Roles and duties of the Safeguarding Adults Board
The role of the SAB
The overarching purpose of an SAB is to help and safeguard adults with care and support needs. It does this by:
- assuring itself that local safeguarding arrangements are in place as defined by the Care Act 2014 and statutory guidance
- assuring itself that safeguarding practice is person-centred and outcome-focused
- working collaboratively to prevent abuse and neglect where possible
- ensuring agencies and individuals give timely and proportionate responses when abuse or neglect have occurred
- assuring itself that safeguarding practice is continuously improving and enhancing the quality of life of adults in its area.
Core duties
SABs have three core duties. They must:
- develop and publish a strategic plan setting out how they will meet their objectives and how their member and partner agencies will contribute
- publish an annual report detailing how effective their work has been
- commission safeguarding adults reviews (SARs) for any cases which meet the criteria for these.

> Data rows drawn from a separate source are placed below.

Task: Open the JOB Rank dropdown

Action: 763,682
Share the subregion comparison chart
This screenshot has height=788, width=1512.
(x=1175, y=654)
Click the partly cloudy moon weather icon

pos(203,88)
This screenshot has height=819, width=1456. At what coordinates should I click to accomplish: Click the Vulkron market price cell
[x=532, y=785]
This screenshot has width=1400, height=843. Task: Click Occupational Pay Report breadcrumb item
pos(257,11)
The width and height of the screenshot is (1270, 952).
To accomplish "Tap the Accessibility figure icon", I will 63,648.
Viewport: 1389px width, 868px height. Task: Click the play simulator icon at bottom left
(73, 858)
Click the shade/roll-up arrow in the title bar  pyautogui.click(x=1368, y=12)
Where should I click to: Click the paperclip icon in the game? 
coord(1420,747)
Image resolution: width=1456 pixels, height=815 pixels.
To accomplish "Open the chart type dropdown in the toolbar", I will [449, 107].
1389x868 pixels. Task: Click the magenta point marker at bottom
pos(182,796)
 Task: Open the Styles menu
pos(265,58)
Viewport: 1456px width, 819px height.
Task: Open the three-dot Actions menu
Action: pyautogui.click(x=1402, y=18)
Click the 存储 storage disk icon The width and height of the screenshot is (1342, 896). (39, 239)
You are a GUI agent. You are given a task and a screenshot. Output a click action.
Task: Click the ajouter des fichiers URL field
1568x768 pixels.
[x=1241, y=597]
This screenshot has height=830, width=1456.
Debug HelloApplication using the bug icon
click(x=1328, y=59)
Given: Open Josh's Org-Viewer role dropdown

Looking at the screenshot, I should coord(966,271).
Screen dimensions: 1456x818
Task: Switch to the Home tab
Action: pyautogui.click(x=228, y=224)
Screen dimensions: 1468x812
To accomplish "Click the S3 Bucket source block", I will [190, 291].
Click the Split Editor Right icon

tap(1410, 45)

The six safeguarding principles
- Empowerment: people being supported and encouraged to make their own decisions and give informed consent
- Prevention: it is better to take action before harm occurs
- Proportionality: the least intrusive response appropriate to the risk presented
- Protection: support and representation for those in greatest need
- Partnership: local solutions through services working with their communities – communities have a part to play in preventing, detecting and reporting neglect and abuse
- Accountability and transparency in safeguarding practice
Making Safeguarding Personal
Developing a safeguarding culture that focuses on the personalised outcomes desired by people with care and support needs who may have been abused is a key operational and strategic goal. SABs, therefore, may want to consider the role they can play in embedding the ‘Making Safeguarding Personal’ approach across agencies by establishing and developing:
- a broader participation strategy
- accessible information to support participation of people in safeguarding support
- a focus on qualitative reporting on outcomes as well as quantitative measures
- advocacy
- person-centred approaches to working with risk
- policies and procedures that are in line with a personalised safeguarding approach
- strategies to enable practitioners to work in this way, by looking at the skills they need and the support they are getting to enable this shift in culture.